Daryl Davis welcome discussions and entertains a respectful engagement in which both parties give each other a platform to speak their mind openly. This mutual respect allows for viewpoint to be shared, and, while they may not be synonymous, they have a place. To Davis there is no growth without healthy disagreements.

“The most important thing I learned is that when you are actively learning about someone else you are passively teaching them about yourself. So if you have an adversary with an opposing point of view, give that person a platform. Allow them to air that point of view regardless of how extreme it may be.”

Davis never thought of his race as a defining factor. Throughout his childhood, Daryl was educated at international schools with an ethnically diverse group of people. At age ten, his family settled in a small suburb in Boston, Massachusetts where he was one of two black kids in the school he attended. He was asked to join the Boy Scouts by some of his friends and during the statewide Boy Scout march, he was chosen to carry the American flag.People on the sidelines threw things at him and he remembers thinking to himself: “These people must not like the Boy Scouts.” It was only when his fellow Scouts formed a protective barrier around him that he realized he was the only target. Davis was the only black kid in the whole march.

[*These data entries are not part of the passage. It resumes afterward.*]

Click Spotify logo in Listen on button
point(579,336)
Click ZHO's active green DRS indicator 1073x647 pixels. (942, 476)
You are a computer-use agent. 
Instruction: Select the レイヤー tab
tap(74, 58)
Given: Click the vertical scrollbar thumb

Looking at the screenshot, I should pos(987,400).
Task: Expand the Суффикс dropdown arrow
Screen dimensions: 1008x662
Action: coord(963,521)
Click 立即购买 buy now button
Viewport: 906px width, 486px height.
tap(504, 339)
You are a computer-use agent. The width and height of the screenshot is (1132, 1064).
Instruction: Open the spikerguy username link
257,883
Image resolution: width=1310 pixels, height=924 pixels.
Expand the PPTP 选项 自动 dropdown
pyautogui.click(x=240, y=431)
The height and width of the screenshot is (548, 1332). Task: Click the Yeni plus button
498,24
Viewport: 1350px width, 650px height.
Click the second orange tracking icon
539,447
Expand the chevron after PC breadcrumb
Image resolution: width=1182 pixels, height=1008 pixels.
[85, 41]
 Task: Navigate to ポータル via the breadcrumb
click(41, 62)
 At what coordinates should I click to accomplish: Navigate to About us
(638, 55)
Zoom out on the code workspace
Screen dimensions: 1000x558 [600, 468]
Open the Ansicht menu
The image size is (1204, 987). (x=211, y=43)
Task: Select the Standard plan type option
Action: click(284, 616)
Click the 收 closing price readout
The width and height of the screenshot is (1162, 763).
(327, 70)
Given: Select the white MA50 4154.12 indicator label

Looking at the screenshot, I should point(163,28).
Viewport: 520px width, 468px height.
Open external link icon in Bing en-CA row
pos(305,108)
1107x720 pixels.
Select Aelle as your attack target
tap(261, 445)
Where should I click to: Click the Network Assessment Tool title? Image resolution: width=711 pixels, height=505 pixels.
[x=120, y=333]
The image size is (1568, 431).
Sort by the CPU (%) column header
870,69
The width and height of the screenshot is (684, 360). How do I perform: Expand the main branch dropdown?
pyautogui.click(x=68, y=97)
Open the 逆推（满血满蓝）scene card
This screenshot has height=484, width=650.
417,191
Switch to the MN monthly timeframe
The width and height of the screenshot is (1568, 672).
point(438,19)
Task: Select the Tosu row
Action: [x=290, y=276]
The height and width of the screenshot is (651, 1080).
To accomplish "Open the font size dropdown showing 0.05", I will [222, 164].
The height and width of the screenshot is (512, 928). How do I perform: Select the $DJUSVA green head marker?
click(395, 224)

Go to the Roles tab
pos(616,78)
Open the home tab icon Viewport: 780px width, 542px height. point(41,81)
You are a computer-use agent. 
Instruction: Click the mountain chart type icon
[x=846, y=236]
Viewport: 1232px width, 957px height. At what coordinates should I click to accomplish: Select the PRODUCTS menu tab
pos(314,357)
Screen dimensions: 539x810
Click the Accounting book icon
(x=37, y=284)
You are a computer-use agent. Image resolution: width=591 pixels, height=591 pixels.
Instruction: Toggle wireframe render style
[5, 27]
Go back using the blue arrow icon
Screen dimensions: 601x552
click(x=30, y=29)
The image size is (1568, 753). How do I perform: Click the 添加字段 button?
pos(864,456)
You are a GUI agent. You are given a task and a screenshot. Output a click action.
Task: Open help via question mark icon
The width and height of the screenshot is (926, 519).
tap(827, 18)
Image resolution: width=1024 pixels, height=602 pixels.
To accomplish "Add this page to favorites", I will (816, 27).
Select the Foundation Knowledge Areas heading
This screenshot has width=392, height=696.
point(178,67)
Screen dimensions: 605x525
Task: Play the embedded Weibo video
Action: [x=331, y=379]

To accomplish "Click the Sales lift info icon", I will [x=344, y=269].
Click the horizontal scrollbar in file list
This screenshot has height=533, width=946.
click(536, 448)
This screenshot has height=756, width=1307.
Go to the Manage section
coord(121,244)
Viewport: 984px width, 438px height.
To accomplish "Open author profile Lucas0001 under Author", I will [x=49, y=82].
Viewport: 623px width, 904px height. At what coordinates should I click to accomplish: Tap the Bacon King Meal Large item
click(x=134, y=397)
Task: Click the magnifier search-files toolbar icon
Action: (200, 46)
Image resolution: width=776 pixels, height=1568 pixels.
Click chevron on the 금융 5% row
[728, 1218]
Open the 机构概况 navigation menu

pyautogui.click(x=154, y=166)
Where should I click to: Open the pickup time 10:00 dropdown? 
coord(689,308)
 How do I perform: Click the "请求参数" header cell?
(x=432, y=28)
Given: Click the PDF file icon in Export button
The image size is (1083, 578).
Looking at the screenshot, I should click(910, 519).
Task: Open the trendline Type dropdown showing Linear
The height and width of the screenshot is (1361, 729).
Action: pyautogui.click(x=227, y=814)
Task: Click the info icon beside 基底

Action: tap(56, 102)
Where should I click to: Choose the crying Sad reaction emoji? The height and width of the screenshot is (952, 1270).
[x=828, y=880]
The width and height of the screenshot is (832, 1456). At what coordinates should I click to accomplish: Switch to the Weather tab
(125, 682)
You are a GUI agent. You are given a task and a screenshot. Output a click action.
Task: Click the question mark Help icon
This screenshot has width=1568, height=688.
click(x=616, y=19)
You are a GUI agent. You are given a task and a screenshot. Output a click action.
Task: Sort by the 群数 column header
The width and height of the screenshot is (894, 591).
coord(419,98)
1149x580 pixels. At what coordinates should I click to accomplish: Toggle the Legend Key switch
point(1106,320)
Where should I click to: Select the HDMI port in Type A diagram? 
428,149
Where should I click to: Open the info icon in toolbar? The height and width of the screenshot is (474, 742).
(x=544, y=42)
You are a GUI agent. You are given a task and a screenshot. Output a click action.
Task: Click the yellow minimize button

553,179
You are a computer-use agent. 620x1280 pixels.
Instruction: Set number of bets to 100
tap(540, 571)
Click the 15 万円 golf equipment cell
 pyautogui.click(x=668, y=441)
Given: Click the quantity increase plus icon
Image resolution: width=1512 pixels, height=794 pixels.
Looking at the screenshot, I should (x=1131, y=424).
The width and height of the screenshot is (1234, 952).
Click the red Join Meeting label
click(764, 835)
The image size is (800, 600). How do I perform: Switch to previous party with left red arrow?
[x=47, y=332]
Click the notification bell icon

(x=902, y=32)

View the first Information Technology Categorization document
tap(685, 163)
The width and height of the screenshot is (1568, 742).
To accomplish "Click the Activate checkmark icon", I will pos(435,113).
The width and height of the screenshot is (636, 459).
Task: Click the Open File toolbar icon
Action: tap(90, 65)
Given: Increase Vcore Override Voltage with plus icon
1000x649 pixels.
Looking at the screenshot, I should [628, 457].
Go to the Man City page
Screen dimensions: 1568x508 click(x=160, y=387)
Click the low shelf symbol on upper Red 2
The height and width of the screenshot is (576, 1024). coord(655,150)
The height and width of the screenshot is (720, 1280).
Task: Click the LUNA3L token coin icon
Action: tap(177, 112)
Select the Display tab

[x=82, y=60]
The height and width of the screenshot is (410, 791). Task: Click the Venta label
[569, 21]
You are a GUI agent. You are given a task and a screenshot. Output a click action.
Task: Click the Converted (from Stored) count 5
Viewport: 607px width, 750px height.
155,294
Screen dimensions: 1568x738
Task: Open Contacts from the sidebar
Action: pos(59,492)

Davis is unlike any other activist. Mending the systemic racism in our country can be achieved through unique methods like Davis’, where ideology is broken down. Implementation of laws that limit freedom of speech does not remove the problem and instead stifled any ideological growth. Stripping the rights of free speech to members of hate groups undermines the basic principles of American government and beliefs. The Ku Klux Klan and other groups have the right to exist, just as much as any other organization. Davis allows the opposition to have a voice but still unrelentingly challenges their beliefs.

Open discussions and freedom of thought are essential to our society and seem to have gotten lost in the chaos of the 21st century. We are still mending the damage that dates back hundreds of years. The bloody wound of our history will never heal if we only cover it with a Band-Aid. Instead, we must take a page and make a positive change in society. The social construction of race needs to be healed. Through learning from Daryl Davis and chipping away at racist ideologies, we can finally rend to the harm that has continuously tainted our society.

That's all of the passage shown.